Lesbians ‘should get IVF’ on NHS
Lesbian couples and single women should be given the same rights to fertility treatment on the NHS as heterosexual couples, the British Fertility Society (BFS) has argued.
The body representing fertility professionals has drawn up new guidance on the social, rather than simply medical, reasons why people should get help to conceive.
It comes after new research by the society revealed a postcode lottery in the treatments currently offered by primary care trusts (PCTs) across the UK.
Two years after the National Institute for Clinical Excellence (Nice) published new guidelines on fertility, the BFS finds “a wide disparity of access to treatments, with little planning on how to implement the guidance in full”.
As a result, it has drawn up a list of social factors that it believes should dictate how PCTs fund fertility treatment.

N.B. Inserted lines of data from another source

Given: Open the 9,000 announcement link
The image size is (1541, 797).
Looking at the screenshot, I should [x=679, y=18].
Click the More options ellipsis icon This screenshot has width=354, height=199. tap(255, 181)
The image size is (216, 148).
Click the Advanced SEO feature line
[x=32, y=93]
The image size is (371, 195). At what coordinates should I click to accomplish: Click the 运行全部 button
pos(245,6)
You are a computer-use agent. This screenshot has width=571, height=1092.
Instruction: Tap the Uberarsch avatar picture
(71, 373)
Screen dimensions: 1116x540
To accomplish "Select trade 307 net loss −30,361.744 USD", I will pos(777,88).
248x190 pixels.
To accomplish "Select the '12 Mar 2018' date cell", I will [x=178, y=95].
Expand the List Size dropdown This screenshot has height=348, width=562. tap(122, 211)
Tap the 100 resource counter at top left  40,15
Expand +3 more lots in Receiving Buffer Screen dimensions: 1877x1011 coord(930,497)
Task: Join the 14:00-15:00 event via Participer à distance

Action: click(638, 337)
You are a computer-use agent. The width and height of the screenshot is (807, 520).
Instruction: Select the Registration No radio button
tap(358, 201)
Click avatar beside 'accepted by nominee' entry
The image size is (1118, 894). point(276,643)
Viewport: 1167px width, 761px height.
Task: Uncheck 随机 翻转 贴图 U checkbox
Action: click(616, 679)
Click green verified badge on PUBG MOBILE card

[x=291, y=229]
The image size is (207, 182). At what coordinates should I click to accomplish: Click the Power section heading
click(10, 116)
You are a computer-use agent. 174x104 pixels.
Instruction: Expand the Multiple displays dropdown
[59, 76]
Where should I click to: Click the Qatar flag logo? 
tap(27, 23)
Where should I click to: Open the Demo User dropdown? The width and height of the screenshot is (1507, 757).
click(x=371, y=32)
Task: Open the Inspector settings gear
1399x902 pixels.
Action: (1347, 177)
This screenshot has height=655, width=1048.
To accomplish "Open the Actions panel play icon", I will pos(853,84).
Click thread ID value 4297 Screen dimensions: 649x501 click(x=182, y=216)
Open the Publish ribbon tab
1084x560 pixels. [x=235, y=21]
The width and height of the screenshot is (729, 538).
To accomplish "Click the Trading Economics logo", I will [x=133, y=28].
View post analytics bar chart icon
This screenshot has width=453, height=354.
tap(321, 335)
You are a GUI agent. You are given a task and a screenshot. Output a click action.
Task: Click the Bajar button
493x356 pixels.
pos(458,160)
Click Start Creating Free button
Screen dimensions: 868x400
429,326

These include the demand that lesbian couples and women without a partner be treated the same as heterosexual couples.
However, the society also recommends that women over the age of 40 be refused help with conception on the health service, and says women who are obese must lose weight before they can receive treatment.
It says PCTs must not discriminate against people who have had children from a previous relationship and, finally, urges trusts to ensure waiting times for fertility treatment are the same as for any other medical condition.
“Continued inequality of access to treatment is unacceptable in a state-funded health service and the source of considerable distress to a great number of people with fertility problems,” said Dr Mark Hamilton, chairman of the British Fertility Society.
“We are presenting the recommendations to the PCTs and local health boards with the intention that they provide a basis for consistent application of social as well as medical criteria for access to state-funded fertility treatment in England and Wales.
“As health minister Caroline Flint pointed out in a recent letter to PCTs: ‘The persistent inequality of provision is hard to bear, and hard to understand for those affected.'”
Liberal Democrat MP Evan Harries, a member of the science and technology select committee and a former GP, welcomed the BFS’s recommendations as “progressive”.
He said fertility clinics should not be able to “hide behind” rules that state the welfare of a child was best served by having a father in their lives, adding: “The government needs to press on and change the law to end the discrimination.”
A spokeswoman for the Department of Health noted that responsibility for implementing Nice guidelines rested with individual PCTs, but said ministers were working to ensure patients had a greater say in how fertility treatment was handed out.
“Local policies should reflect local health needs and priorities, and we recognise that there are variations in IVF provision,” she added.